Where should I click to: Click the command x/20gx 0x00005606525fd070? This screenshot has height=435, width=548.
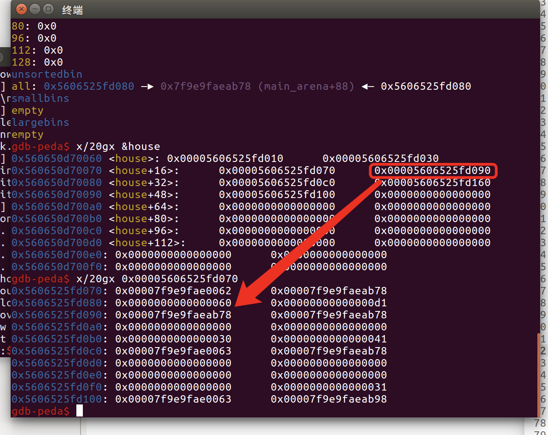pyautogui.click(x=157, y=279)
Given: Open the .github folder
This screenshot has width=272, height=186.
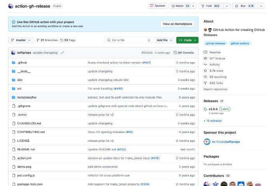Looking at the screenshot, I should (x=22, y=62).
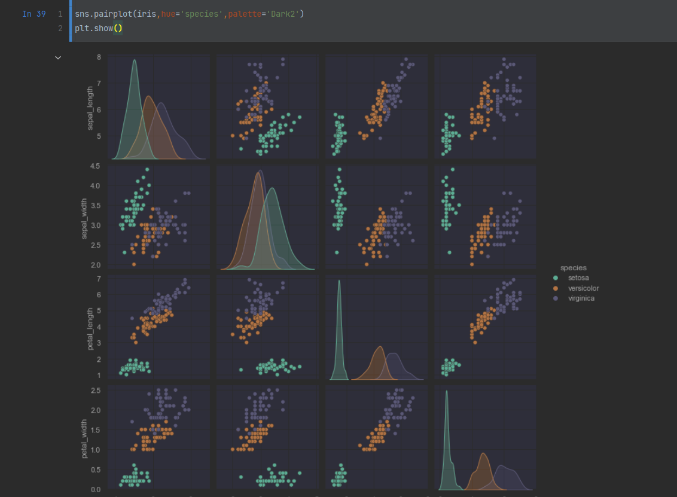Select the sepal_width density plot on diagonal

point(267,218)
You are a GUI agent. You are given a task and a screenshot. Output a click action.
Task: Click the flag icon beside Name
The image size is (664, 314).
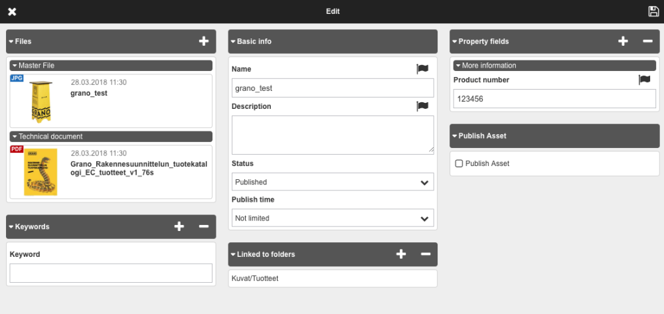click(422, 69)
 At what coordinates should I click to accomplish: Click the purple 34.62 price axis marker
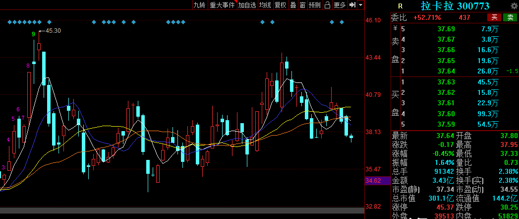click(x=373, y=182)
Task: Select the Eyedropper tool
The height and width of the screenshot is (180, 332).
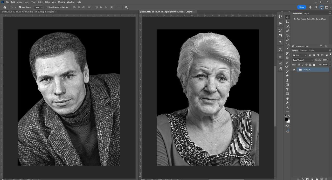Action: pos(287,49)
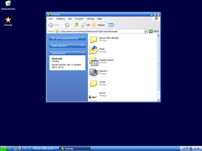Open the address bar dropdown arrow
This screenshot has width=202, height=151.
tap(146, 31)
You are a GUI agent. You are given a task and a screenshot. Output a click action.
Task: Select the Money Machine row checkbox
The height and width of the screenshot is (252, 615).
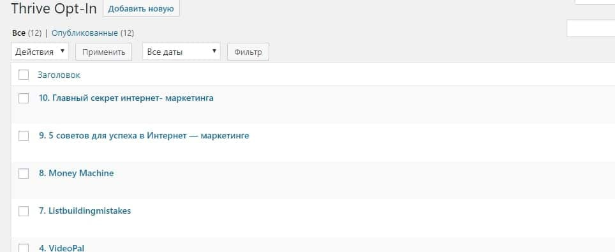tap(24, 174)
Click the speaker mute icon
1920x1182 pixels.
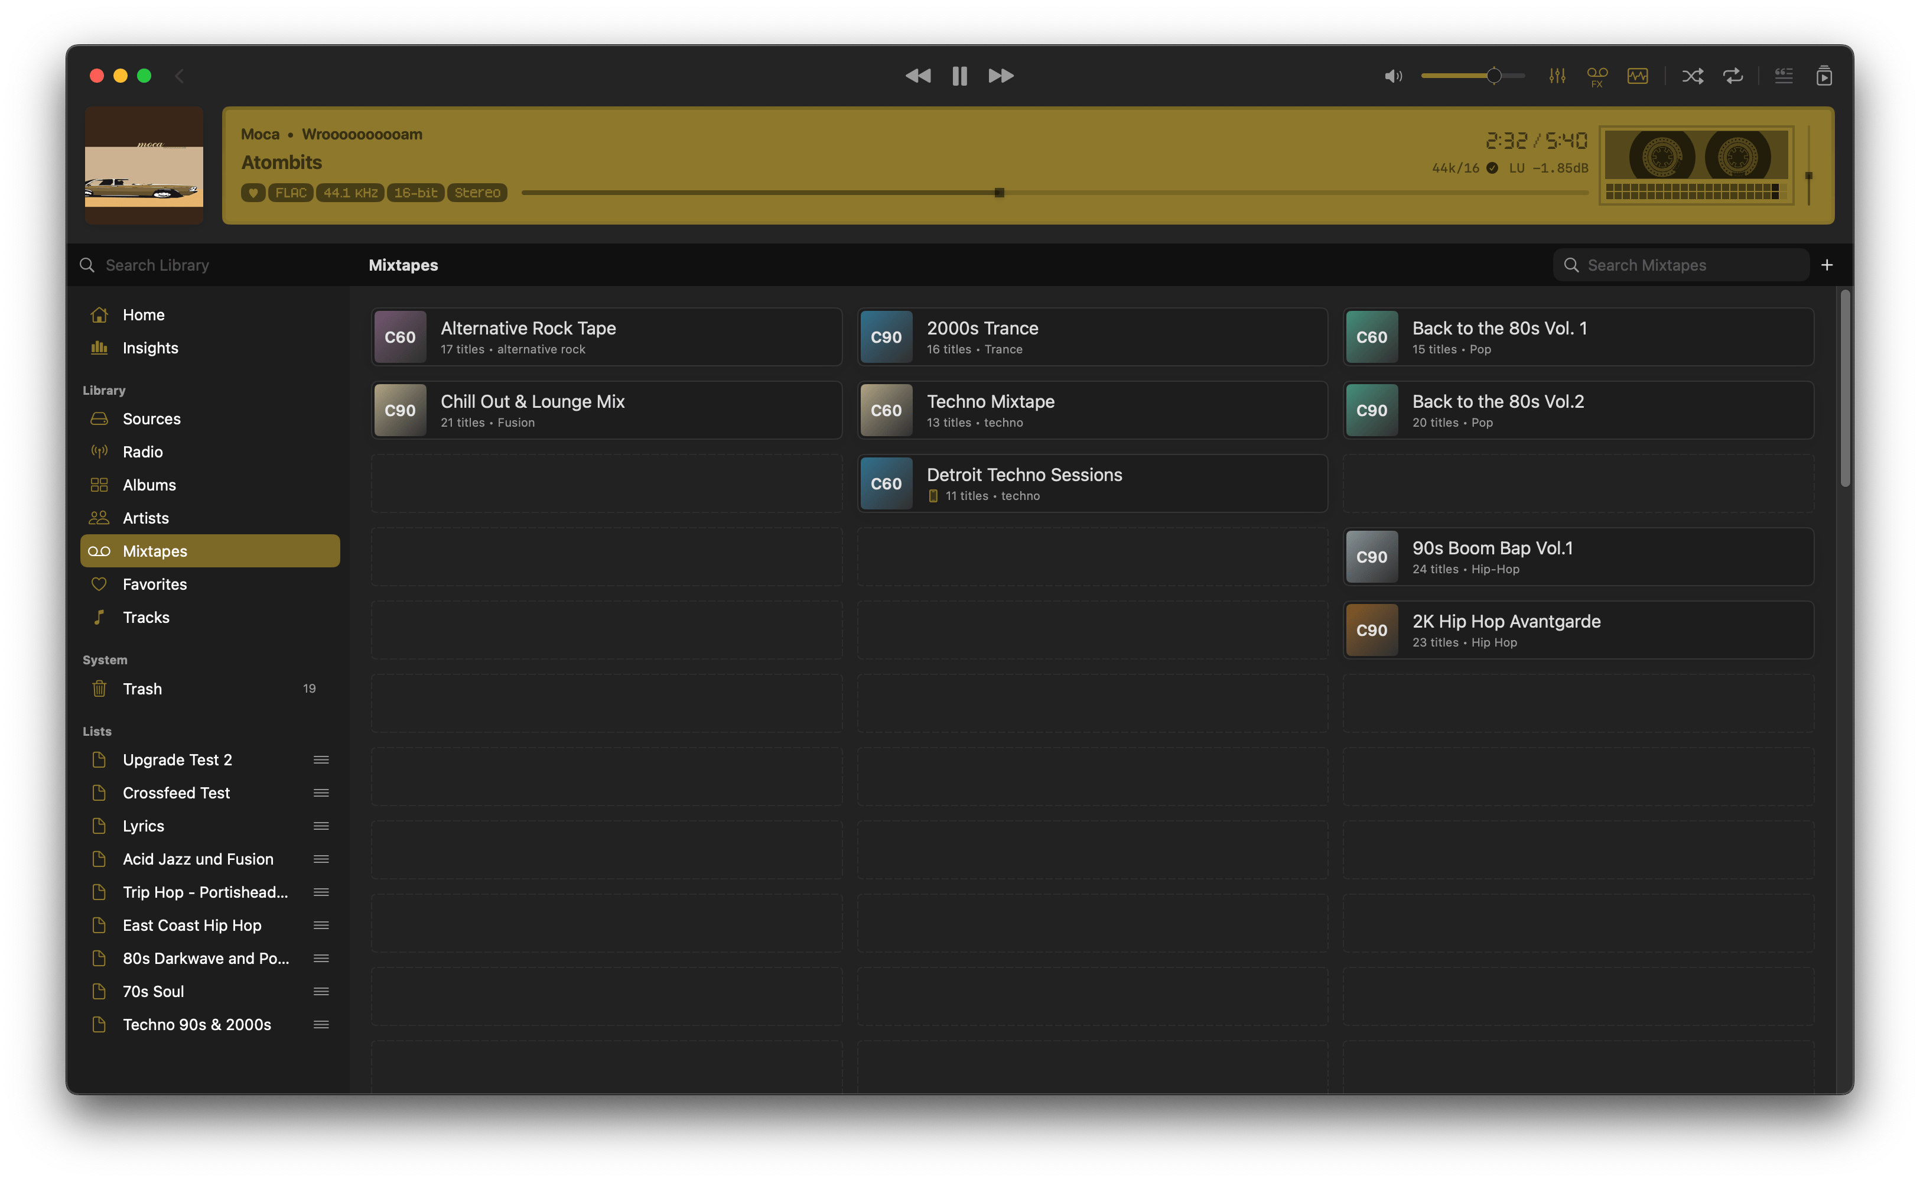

----------

Request
Can you repeat every one of the records above word for word, with the pictures left out?

Task answer
Where should I click to: Click the command x/20gx 0x00005606525fd070? This screenshot has height=435, width=548.
pyautogui.click(x=157, y=279)
Given: Open the .github folder
This screenshot has width=272, height=186.
Looking at the screenshot, I should (x=22, y=62).
Select the sepal_width density plot on diagonal

point(267,218)
You are a GUI agent. You are given a task and a screenshot. Output a click action.
Task: Click the flag icon beside Name
The image size is (664, 314).
click(422, 69)
 At what coordinates should I click to accomplish: Click the purple 34.62 price axis marker
click(x=373, y=182)
Task: Select the Eyedropper tool
The height and width of the screenshot is (180, 332).
Action: pos(287,49)
Open the address bar dropdown arrow
This screenshot has width=202, height=151.
tap(146, 31)
You are a GUI agent. You are given a task and a screenshot. Output a click action.
Task: Select the Money Machine row checkbox
The height and width of the screenshot is (252, 615).
tap(24, 174)
Click the speaker mute icon
1920x1182 pixels.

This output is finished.